> [Task directions]: Reproduce everything from the line containing "Find the location of a particular element. This" down to the line containing "picture-frame is located", substituting "specific" for "particular" and leaving all else unchanged.

> [Items from a data source]:

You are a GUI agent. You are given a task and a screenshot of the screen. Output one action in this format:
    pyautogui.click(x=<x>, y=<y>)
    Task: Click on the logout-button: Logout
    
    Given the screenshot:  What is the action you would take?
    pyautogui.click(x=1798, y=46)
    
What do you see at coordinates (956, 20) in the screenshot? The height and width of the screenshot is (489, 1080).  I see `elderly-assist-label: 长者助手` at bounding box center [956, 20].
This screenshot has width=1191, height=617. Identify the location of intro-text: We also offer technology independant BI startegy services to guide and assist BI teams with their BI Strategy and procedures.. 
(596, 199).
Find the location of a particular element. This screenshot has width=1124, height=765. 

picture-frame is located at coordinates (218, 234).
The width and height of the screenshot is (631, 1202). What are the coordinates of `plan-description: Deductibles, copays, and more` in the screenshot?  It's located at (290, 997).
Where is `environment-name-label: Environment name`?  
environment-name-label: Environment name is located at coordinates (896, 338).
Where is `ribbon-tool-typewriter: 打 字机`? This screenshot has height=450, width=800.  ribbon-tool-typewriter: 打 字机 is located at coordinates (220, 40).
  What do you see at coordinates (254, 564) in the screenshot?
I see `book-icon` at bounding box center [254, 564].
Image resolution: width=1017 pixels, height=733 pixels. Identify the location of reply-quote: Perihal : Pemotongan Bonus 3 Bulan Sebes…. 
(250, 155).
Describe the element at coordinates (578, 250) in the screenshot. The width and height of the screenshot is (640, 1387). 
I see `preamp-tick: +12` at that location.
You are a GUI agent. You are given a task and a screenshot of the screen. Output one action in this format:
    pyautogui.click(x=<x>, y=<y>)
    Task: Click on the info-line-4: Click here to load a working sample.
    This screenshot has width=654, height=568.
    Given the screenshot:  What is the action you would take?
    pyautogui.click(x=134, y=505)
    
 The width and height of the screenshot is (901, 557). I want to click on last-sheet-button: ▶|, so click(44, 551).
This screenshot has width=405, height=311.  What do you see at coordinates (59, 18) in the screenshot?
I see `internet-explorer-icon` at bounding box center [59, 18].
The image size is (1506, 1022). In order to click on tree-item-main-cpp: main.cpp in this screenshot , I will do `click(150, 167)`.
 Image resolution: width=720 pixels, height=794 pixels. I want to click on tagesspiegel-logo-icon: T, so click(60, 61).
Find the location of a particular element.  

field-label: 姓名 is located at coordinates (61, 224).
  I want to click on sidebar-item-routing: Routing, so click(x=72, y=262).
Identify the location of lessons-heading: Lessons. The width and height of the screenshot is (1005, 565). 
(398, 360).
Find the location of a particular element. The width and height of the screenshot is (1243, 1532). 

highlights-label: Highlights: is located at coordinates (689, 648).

> [Response to this exercise]:
Find the location of a specific element. This screenshot has width=1124, height=765. 

picture-frame is located at coordinates (218, 234).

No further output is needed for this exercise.